Julia gets a glimpse of Alfred approaching a tent, the exact one that Irene had sketched. He holds a Panama hat in his hand; she hears music coming out from the tent, laughter, Agnes’s voice saying, “I spy with my little eye . . .”
“Eventually, he got it down to a theory—a spore that caused people to submit to the will of invisible chemical signals, but which also promised cellular regeneration. The trick was how to separate one from the other. Because the problem with eugenics wasn’t just the ambition to create a master race; it was what to do with the chaff. Large quantities of unnecessary people can get quite ornery, if you let them. And Lord knows genocide makes for some bad publicity. But here, here was an opportunity to endow one’s progeny with special advantages and keep the masses calm and obedient, content with their lot. Make a profit on the antidote, so much the better. But Father was never able to move beyond theory. All the specimens taken off the island died. He took the failure as a personal affront, almost. The best he could do was run experiments with what he had. He’d always had a keen interest regarding in vitro fertilization. At the time, no one thought that prepubescent eggs could be h
arvested, fertilized, and implanted. Let alone frozen afterward for safekeeping.”
Agnes reaches out, clasps her hand in Julia’s, entwining their fingers.

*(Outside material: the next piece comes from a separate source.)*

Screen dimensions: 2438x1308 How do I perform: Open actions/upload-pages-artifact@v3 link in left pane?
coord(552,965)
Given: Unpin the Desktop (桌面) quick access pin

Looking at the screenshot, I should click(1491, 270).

Julia gets flashes of images—Alfred in surgical scrubs; a bloody scalpel in his hand pressing against soft flesh; Agnes screaming, bound by straps to a stainless steel table, naked, a gash in her belly.
“My God. He used his sperm to fertilize Agnes’s eggs.”
“Of course he did. Although the initial pregnancies were quite disappointing.”
Julia sees one of the churchwomen stumbling through the jungle, clutching an engorged stomach. She grabs the trunk of a tree, trying to hold herself upright, but starts to shudder instead, violently. Tiny, snakelike tendrils burst from her eyes, flail in the air. Alfred approaches, holding a shotgun. He takes a moment to pull off his glasses, wipe them clean with a white handkerchief, fold the handkerchief, tuck it back in his pocket, before he raises the weapon and coolly shoots the woman in the head.
“Then Father realized what he needed was a host that was similar enough, genetically, that the body wouldn’t see it as an invasion. Irene’s uterus was the perfect solution, although she wasn’t keen on the idea. Neither was Agnes, who, he suspected, was somehow subverting the experiment. But he used her love of Irene, and vice versa, to move the project along. Until they escaped, somehow, never to be seen again.”
Agnes yawns. Dark circles under her eyes, and her skin seems paler—it practically glows in the moonlight.
Agnes is dying. Julia doesn’t know how she knows, but she does, even as the impact of what Aunt Liddy is saying hits her.
“Oh . . . oh my God. You can’t be serious. What a monstrous thing to do,” says Julia.
“I agreed. Which is why, when he returned with the baby, I promptly euthanized it. God knows what he would have done to the poor creature. For a few months after, he eyed me strangely, but I think he knew I was too good with a scalpel to chance using me as subject number two. After he died, I briefly considered destroying the fertilized eggs, but that was just around when your mother came to me for financial assistance because she couldn’t conceive, and, well . . . we had plenty of perfectly good eggs just frozen and waiting. It would be my discovery, and mine alone. I couldn’t resist. Your mother never knew, not until I tried to explain it to her. I somewhat naively thought she would be pleased to be a part of such important research, but as usual, that was just my severe lack of empathy at work.”